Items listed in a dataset
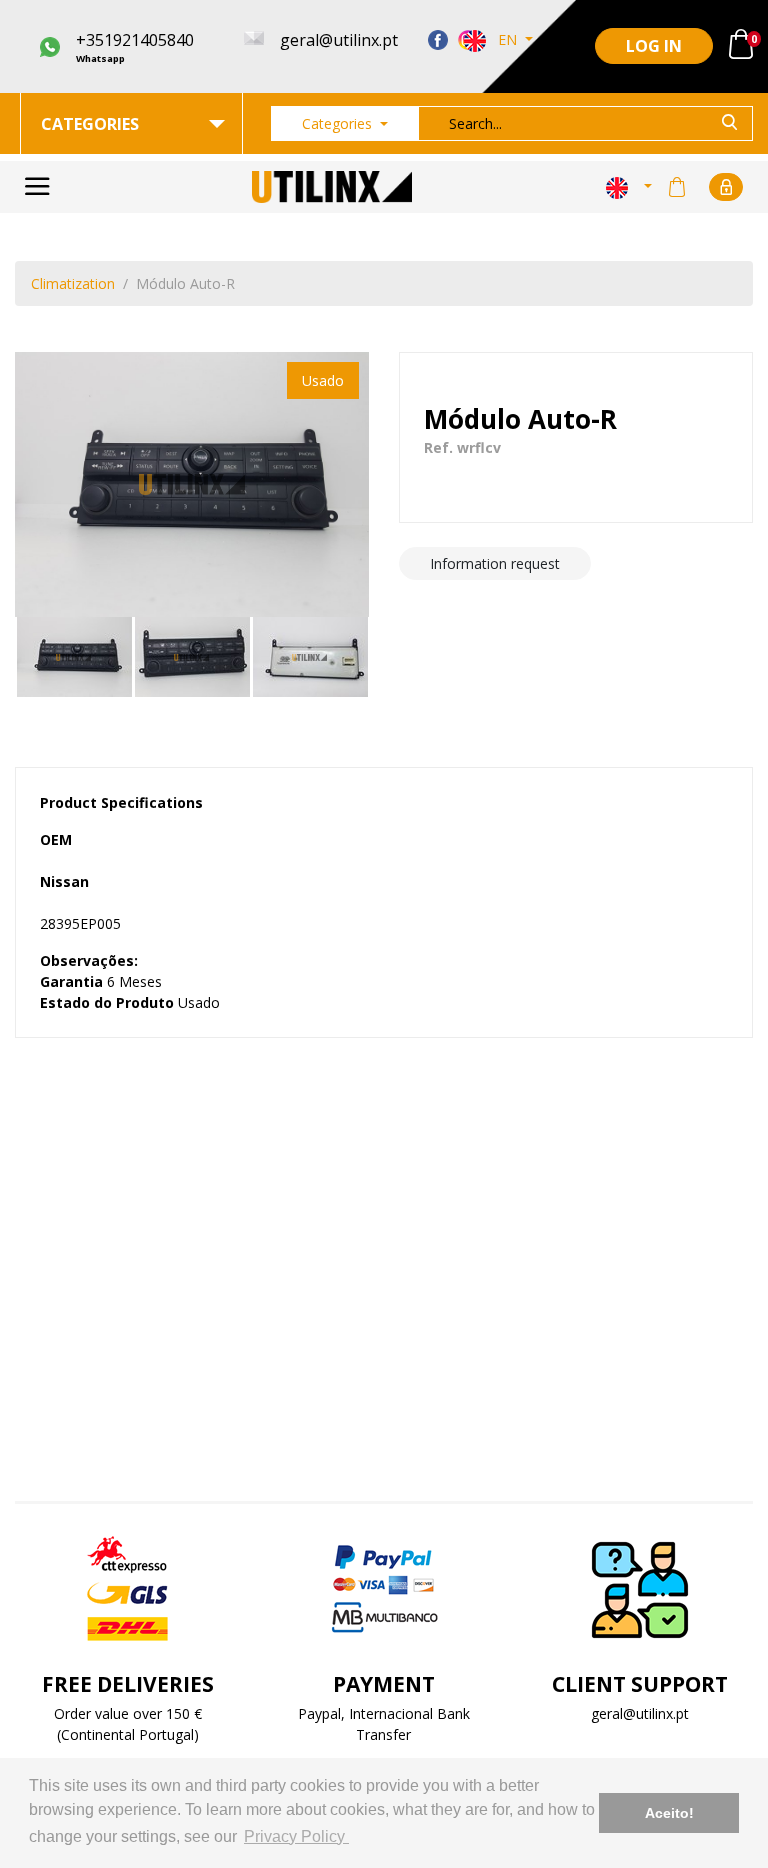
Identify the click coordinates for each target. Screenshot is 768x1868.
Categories (339, 123)
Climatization (73, 283)
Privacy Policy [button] (296, 1836)
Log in (654, 46)
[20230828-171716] (192, 485)
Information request (495, 563)
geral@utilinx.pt (640, 1713)
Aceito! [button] (669, 1813)
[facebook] (438, 39)
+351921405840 (135, 47)
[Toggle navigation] (37, 187)
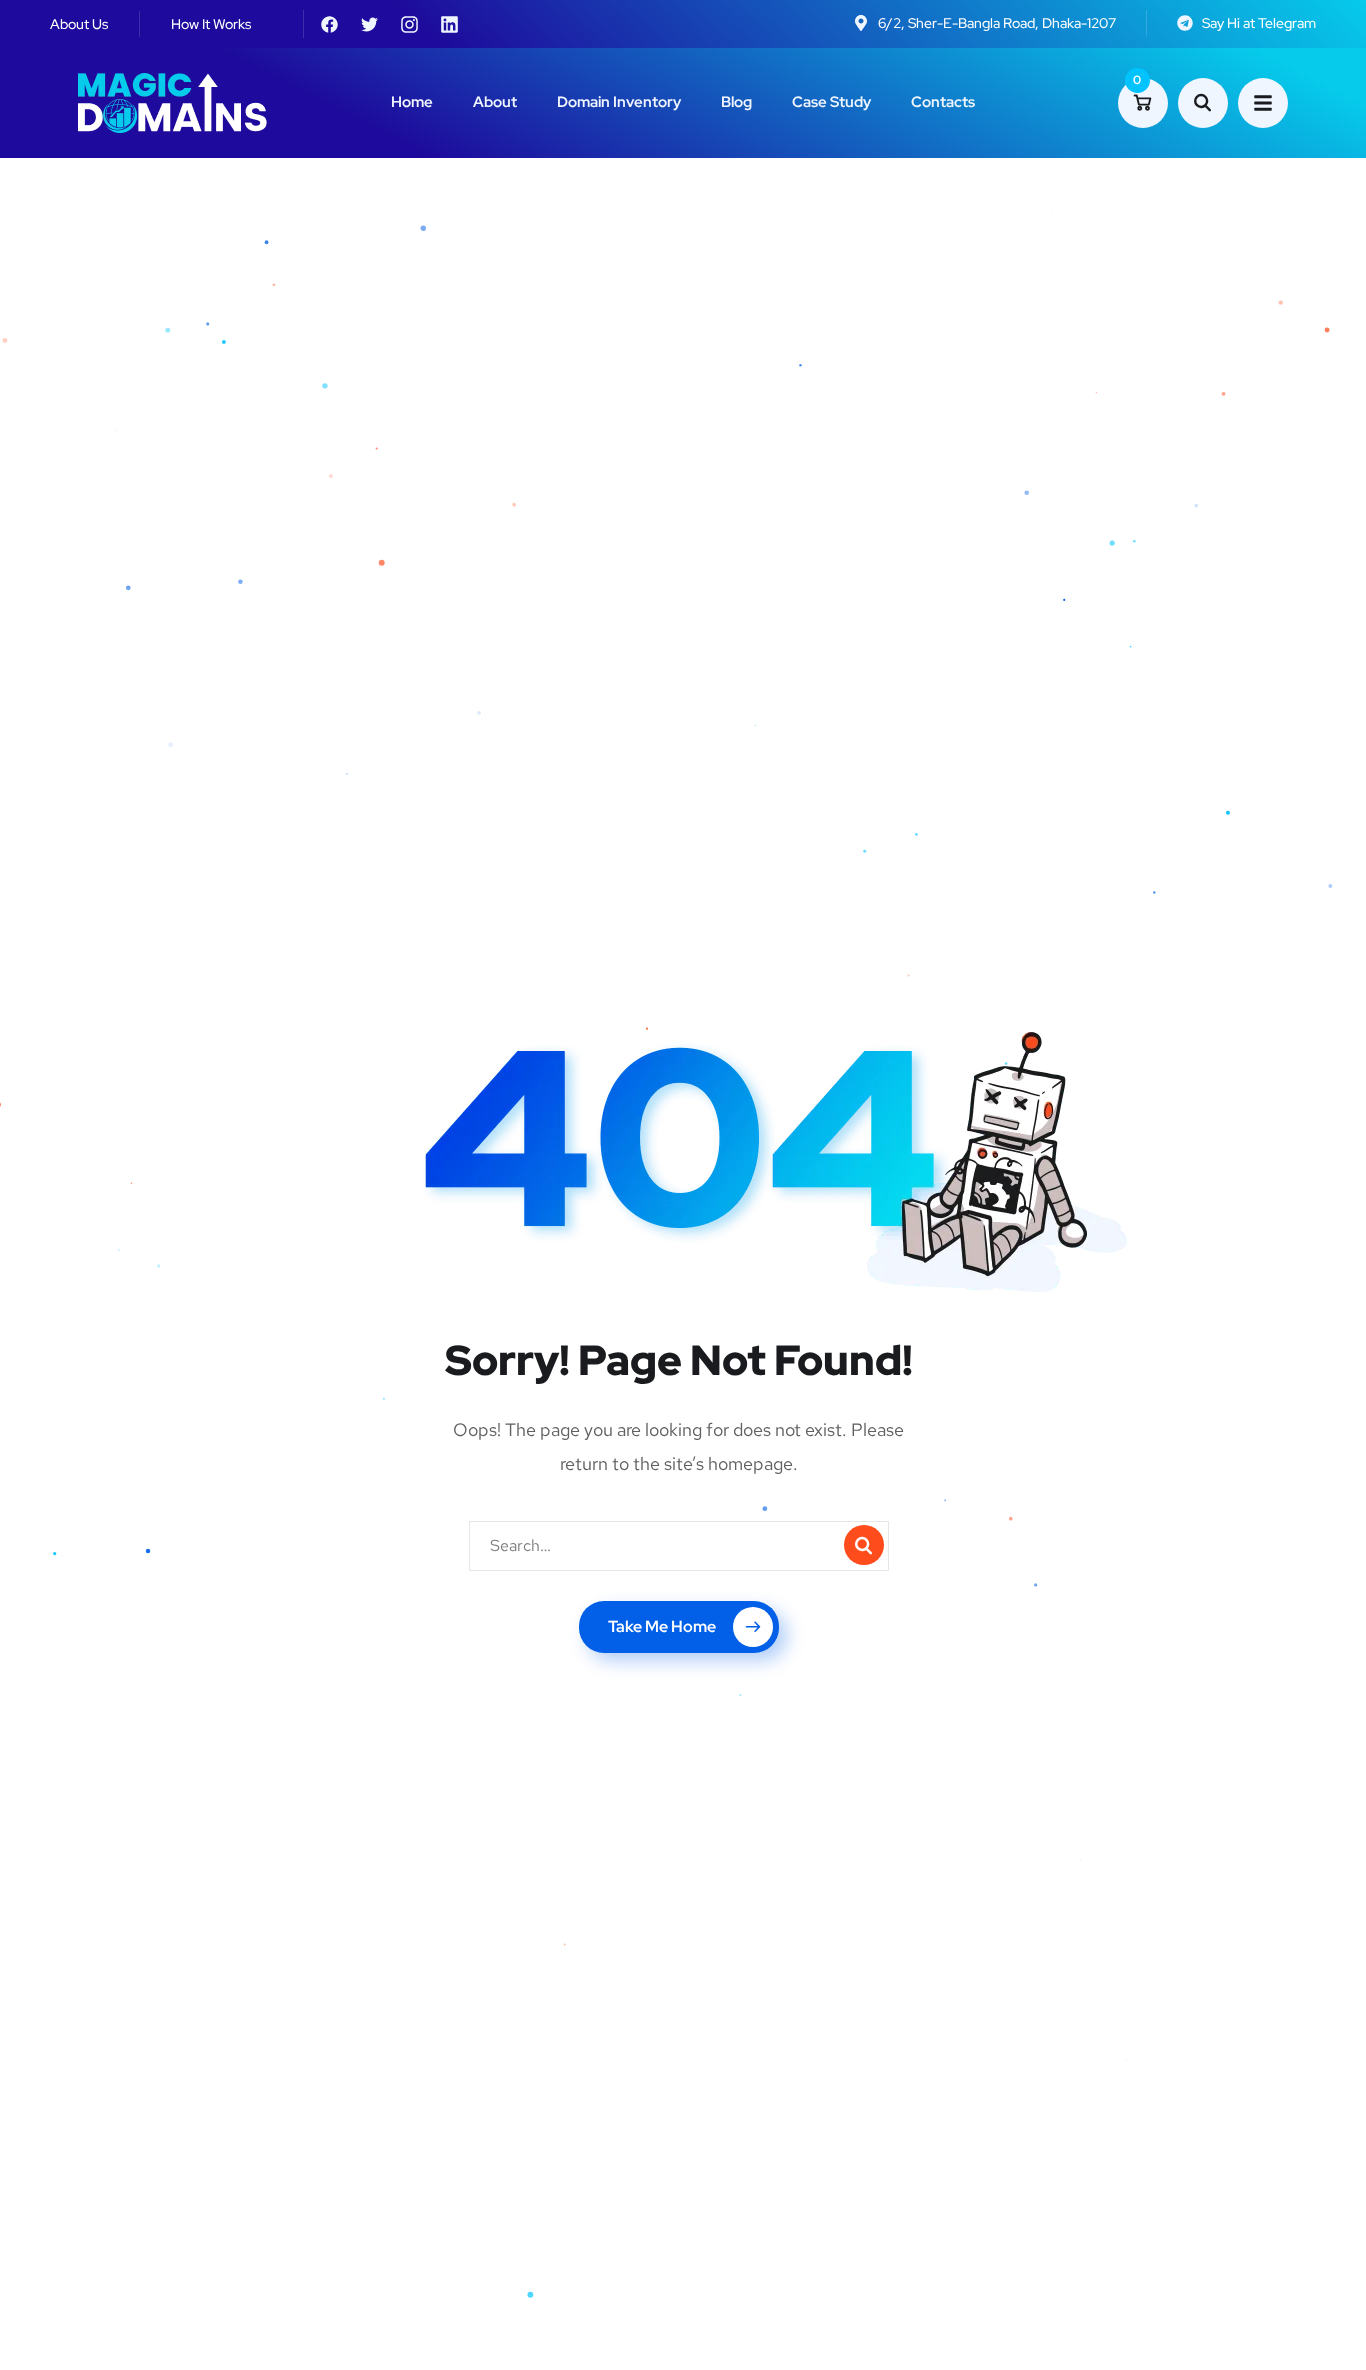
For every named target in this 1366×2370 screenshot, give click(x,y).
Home (412, 102)
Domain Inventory (619, 102)
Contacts (943, 102)
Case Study (831, 102)
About (495, 102)
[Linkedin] (449, 24)
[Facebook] (329, 24)
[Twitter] (369, 24)
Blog (736, 102)
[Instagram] (409, 24)
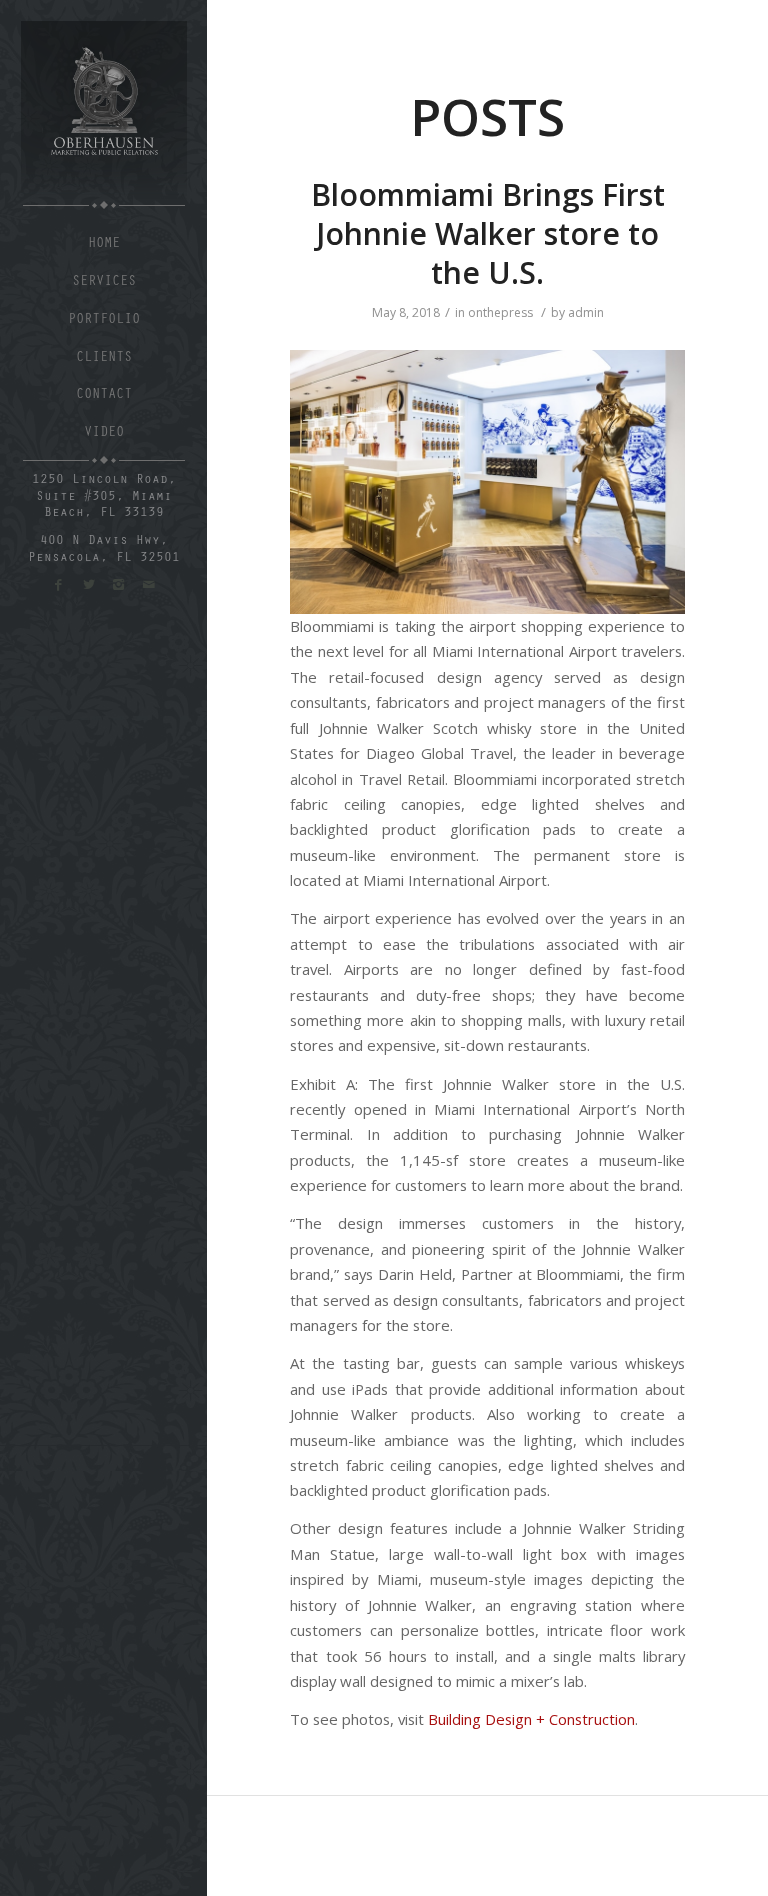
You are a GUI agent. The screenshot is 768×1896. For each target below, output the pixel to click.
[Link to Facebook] (58, 584)
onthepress (500, 312)
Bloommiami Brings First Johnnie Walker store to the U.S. (488, 233)
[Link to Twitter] (88, 584)
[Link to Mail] (149, 584)
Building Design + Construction (531, 1719)
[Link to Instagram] (118, 584)
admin (586, 312)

» Assignment: Begin at the first line of the entries above and return each line exactly, stopping after the line that contains "onthepress (500, 312)". Pictures do not belong in the copy.

» Solution:
Identify the click coordinates for each target. Screenshot is 768x1868.
Categories (339, 123)
Climatization (73, 283)
Privacy Policy [button] (296, 1836)
Log in (654, 46)
[20230828-171716] (192, 485)
Information request (495, 563)
geral@utilinx.pt (640, 1713)
Aceito! [button] (669, 1813)
[facebook] (438, 39)
+351921405840 (135, 47)
[Toggle navigation] (37, 187)
For every named target in this 1366×2370 screenshot, give click(x,y).
Home (412, 102)
Domain Inventory (619, 102)
Contacts (943, 102)
Case Study (831, 102)
About (495, 102)
[Linkedin] (449, 24)
[Facebook] (329, 24)
[Twitter] (369, 24)
Blog (736, 102)
[Instagram] (409, 24)
You are a GUI agent. The screenshot is 768×1896. For each target below, output the pixel to click.
[Link to Facebook] (58, 584)
onthepress (500, 312)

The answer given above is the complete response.